**EXERCISE BRIEF**. Where a line of the entries holds the string "height", copy that line.

Dataset excerpts:

• • • • • • •

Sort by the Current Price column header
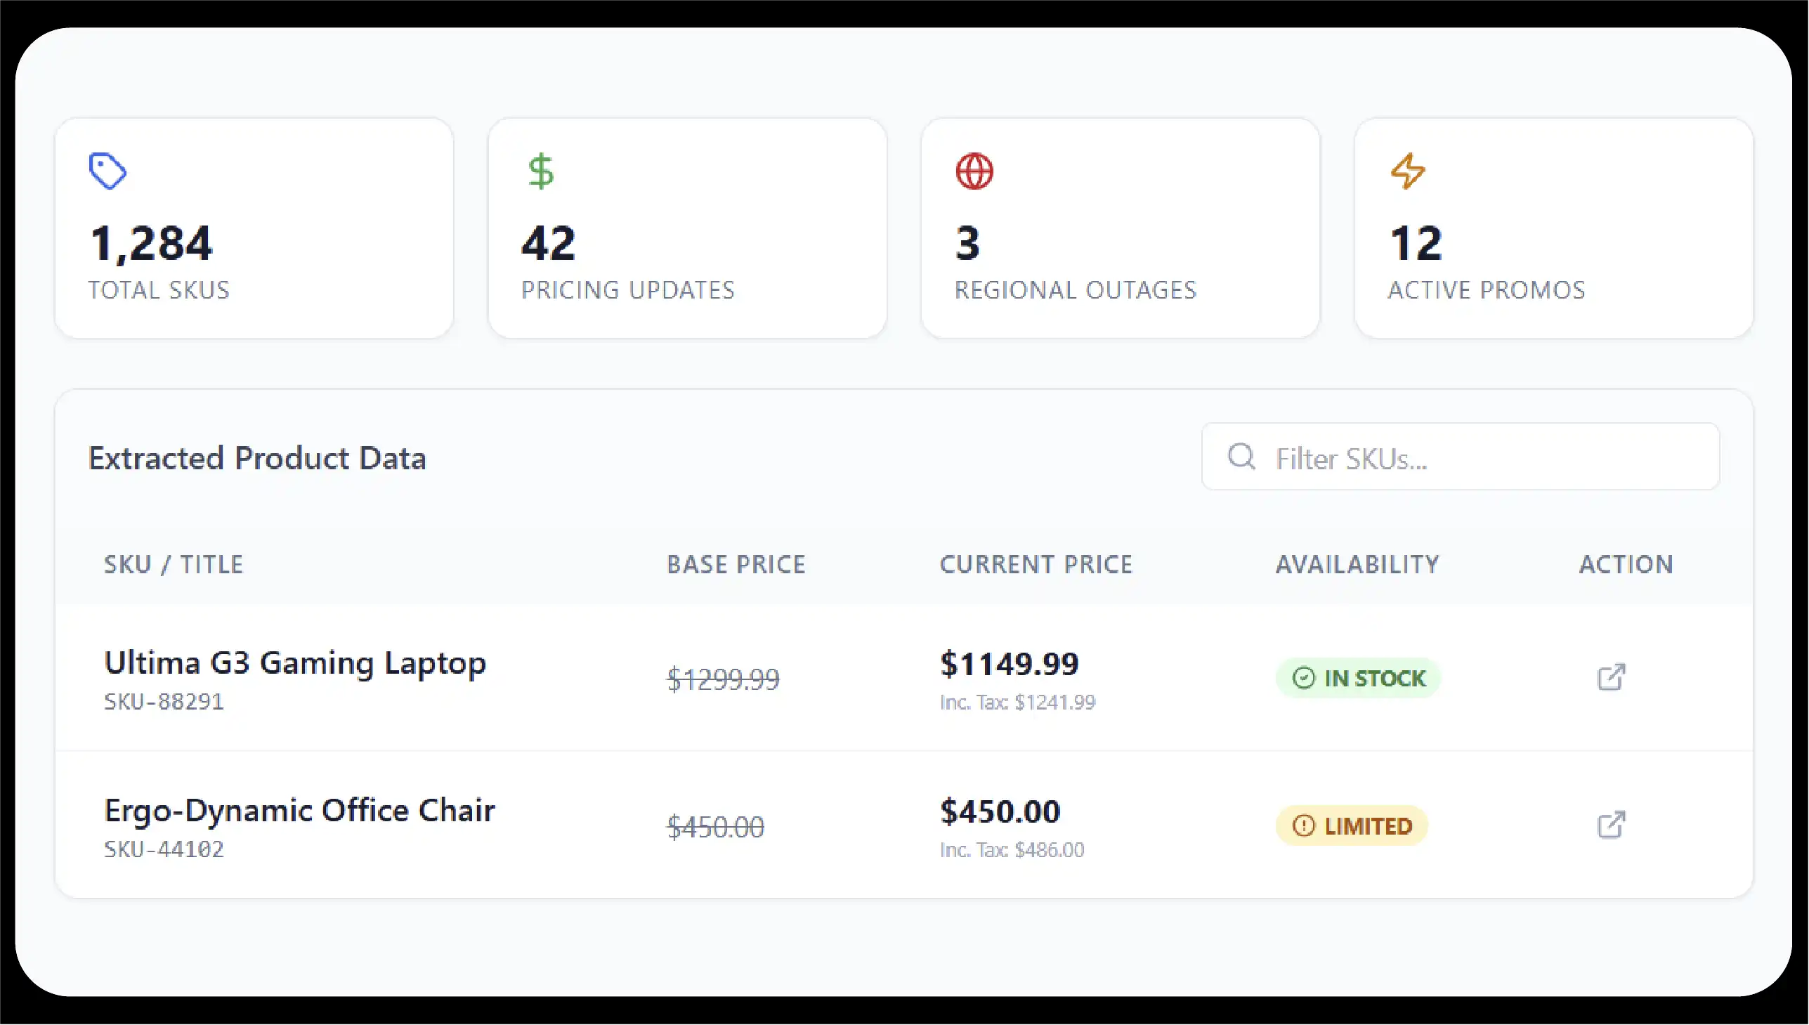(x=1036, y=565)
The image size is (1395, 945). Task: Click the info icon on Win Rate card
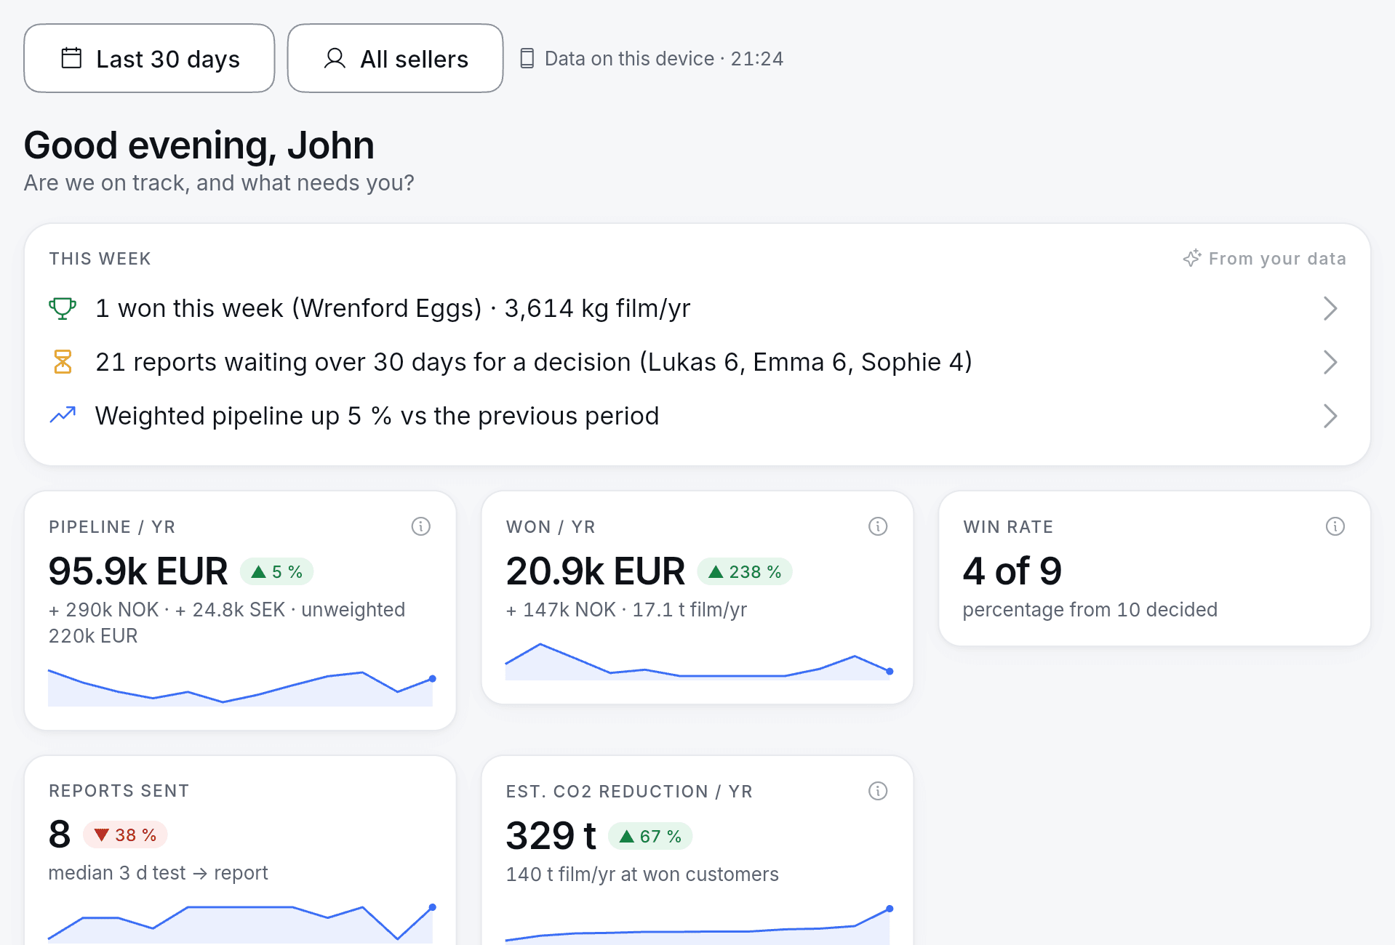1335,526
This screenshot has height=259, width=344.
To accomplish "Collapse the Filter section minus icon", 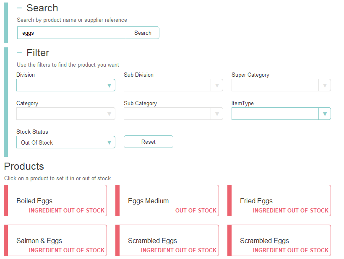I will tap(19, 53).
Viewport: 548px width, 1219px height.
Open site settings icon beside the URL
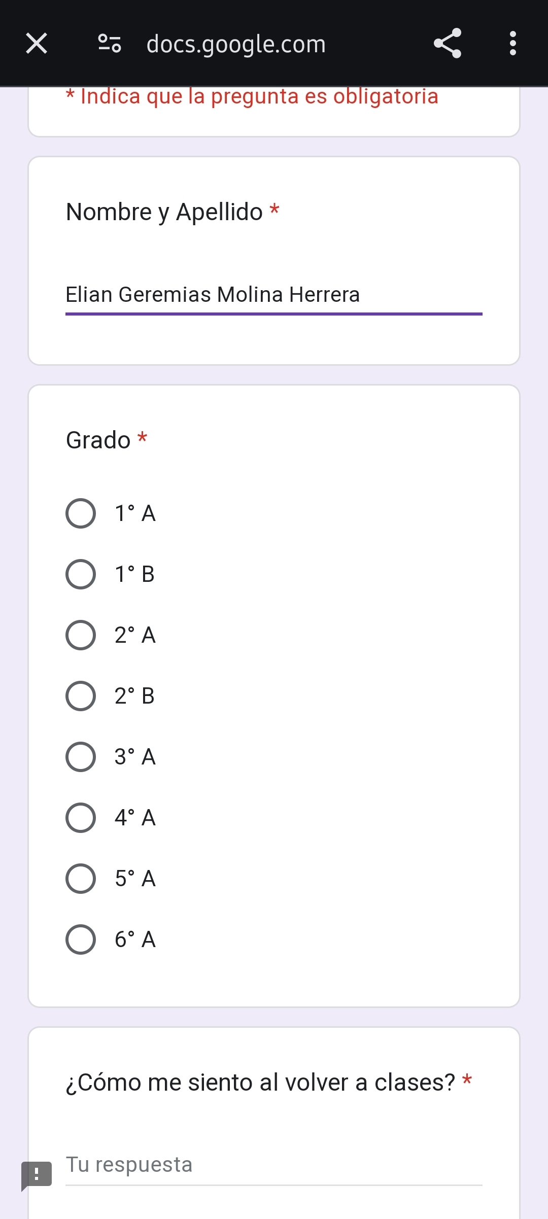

• • • • • • •

**EXERCISE SOLUTION**.
This screenshot has height=259, width=344.
Viewport: 548px width, 1219px height.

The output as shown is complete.